Some, like St Margaret of Scotland (born a Saxon), are well known; others, like Elizabeth Cellier, 17th-century convert and midwife, or Frances Wootten, widow, friend of Cardinal Newman and matron at the Oratory School he founded, are here given due recognition.
Sister Andrea of the Sisters of the Gospel of Life writes of St Margaret that “she used what she had been given to enrich the lives of others”. This could be said of all the vivid and attractive personalities found in these pages.
Dr Tracey Rowland, who contributes the chapter on Lady Margaret Beaufort, friend of St John Fisher and grandmother of Henry VIII, wittily sums up the opportunities available in describing her subject as coming from “a long litany of aristocratic Catholic women... who found themselves married off to some pagan warlord whom they managed to civilise through a mixture of tenderness, heroic patience and shrewd strategic planning”. Omitting the word “aristocratic” – has anything changed?
Lucy Underwood deftly summarises the complicated political history surrounding the tragic figure of Blessed Margaret Pole, concluding that “opinions still differ as to whether she was killed for her lineage, her faith, her son or her politics”. An even more tragic figure is Mary Tudor, rightly included here, whose unhappy reputation is rescued by Fr Antony Conlon.
Mac Mclernon, who writes about the Elizabethan martyr, St Anne Line, admits that at first she thought her subject, along with saints Margaret Clitherow and Margaret Ward, were “pretty insipid characters”. She discovered that there is nothing insipid about freely submitting to brutal judicial execution.
Maria Fitzherbert, clandestinely married to the Prince of Wales, later George IV, might seem an odd inclusion. However, Fr Mark Elvins makes out a good case for this “heroic and kind-hearted” woman, who behaved with dignity, restraint and discretion in an age of profligacy and excess.
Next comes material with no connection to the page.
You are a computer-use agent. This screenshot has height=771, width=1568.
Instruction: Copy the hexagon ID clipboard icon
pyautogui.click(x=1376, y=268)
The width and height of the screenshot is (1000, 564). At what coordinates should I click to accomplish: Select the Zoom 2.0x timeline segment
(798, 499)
The Victorian period includes a group of stout-hearted nuns: Mary Clare Moore RSM, Elizabeth Prout CP, Elizabeth Hayes MFIC and Margaret Hallahan OP. The last-named has the distinction of being included in (agnostic) William James’s The Varieties of Religious Experience as someone whose passion and goodness “irradiate around them”.
Lay women of faith and passion also emerge in the later period: Caroline Chisholm, “the emigrants’ friend”, who, though married with a young family, saw a pressing social need and used all her skills of “multi-tasking” in response to it.
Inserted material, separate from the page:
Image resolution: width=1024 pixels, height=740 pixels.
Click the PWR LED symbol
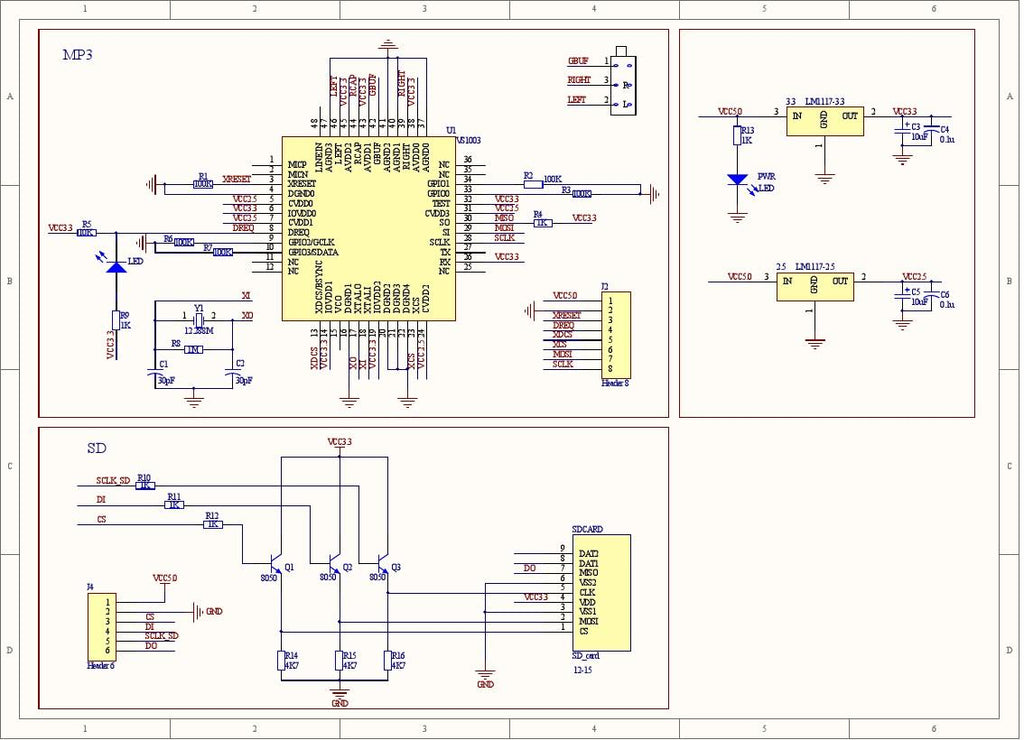point(738,181)
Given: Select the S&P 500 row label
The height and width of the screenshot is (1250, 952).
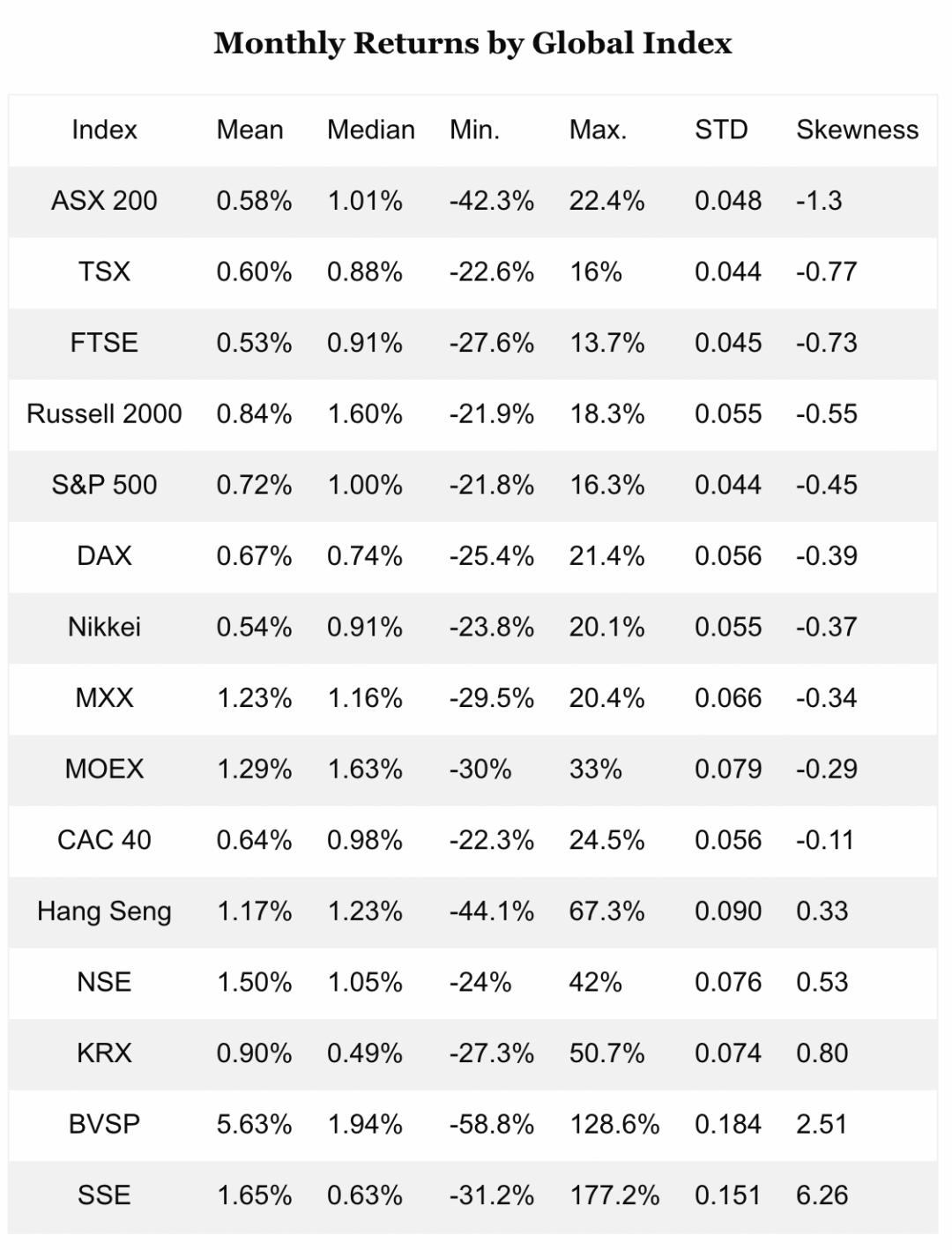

Another childless woman, in this case the 20th-century mystic, visionary and artist Caryll Houselander, found her own kind of spiritual motherhood in caring for the lost and neurotic souls who came her way in the inter-war period.
Léonie Caldecott, who introduced me years ago to this “divine eccentric”, shows that being a Catholic heroine can include some very human qualities: “For most of her life Caryll smoked like a chimney; she was apt to swear and she liked a drink.”
A further unusual inclusion is Joanna Bogle’s own chapter on Elinor Mary Brent-Dyer, convert and supreme exponent of the peculiarly English genre of schoolgirl stories. Women of a certain generation – it now seems a long-lost age of innocence – had their imaginations shaped by this lively, engaging and wholesome world in which meanness was condemned and honesty, moral courage and high spirits were applauded.
As Joanna writes, Brent-Dyer’s series of stories exude moral certainty and “she gave ordinary girls role models” who were resourceful, cheerful and public-spirited. This, one recalls, was the generation of the Home Front in the last war.
An imaginative choice is that of Helen Asquith, daughter of Raymond who died in the Great War when she was only nine. Written by Emily Keyte, it is an affectionate record of an unusual friendship between a young woman in her 20s (Keyte) and the older woman, then in her mid-80s.
The unmarried Asquith, a convert like her widowed mother, Katharine, was an inspiring Classics teacher with a gift for friendship, among other things; she provides a radiant example of a life which was rich and fulfilled, although circumscribed by early tragedy.
Of course such a book is selective; readers will think of names that would have merited inclusion. Yet its compilation remains a
stimulating and very worthwhile exercise.